• **READING TEXT**:
********************

The following was recommended by a good friend, and I thought it was very thought-provoking, so I wanted to share it with y'all. Although I'm not Catholic, I have to agree with the author, Abbot Joseph. There is a hardening of the heart, and at times it seems to be nearly epidemic. Although I believe God can soften the hardest of hearts, I believe there will come a day (perhaps in my lifetime?) when God chooses *not* to soften hearts ... allowing some to make the ultimate, for-all-time choice. For those people, there will be no turning back, no hope of escaping the ultimate, awful judgment.
The Hardening
I learned something recently. Actually, it has been a long process of growing awareness, but it has suddenly become clearer. I think it’s something that I didn’t really want to believe, but if I’m to be honest, I have to acknowledge the evidence.

********************

• **DATASET CONTENT**:
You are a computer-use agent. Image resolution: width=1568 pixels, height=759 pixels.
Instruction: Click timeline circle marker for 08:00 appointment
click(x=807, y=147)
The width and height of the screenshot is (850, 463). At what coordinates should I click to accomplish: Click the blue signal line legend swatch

********************

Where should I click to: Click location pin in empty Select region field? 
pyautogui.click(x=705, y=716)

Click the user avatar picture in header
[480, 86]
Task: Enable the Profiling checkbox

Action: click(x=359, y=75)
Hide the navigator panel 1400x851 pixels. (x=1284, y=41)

********************

• **YOUR GOAL**:
From the text about the hardening of the heart, extract the passage that begins at "The following was" and ends after "ultimate, awful judgment.". Copy it word for word.

• **THE RESULT**:
The following was recommended by a good friend, and I thought it was very thought-provoking, so I wanted to share it with y'all. Although I'm not Catholic, I have to agree with the author, Abbot Joseph. There is a hardening of the heart, and at times it seems to be nearly epidemic. Although I believe God can soften the hardest of hearts, I believe there will come a day (perhaps in my lifetime?) when God chooses *not* to soften hearts ... allowing some to make the ultimate, for-all-time choice. For those people, there will be no turning back, no hope of escaping the ultimate, awful judgment.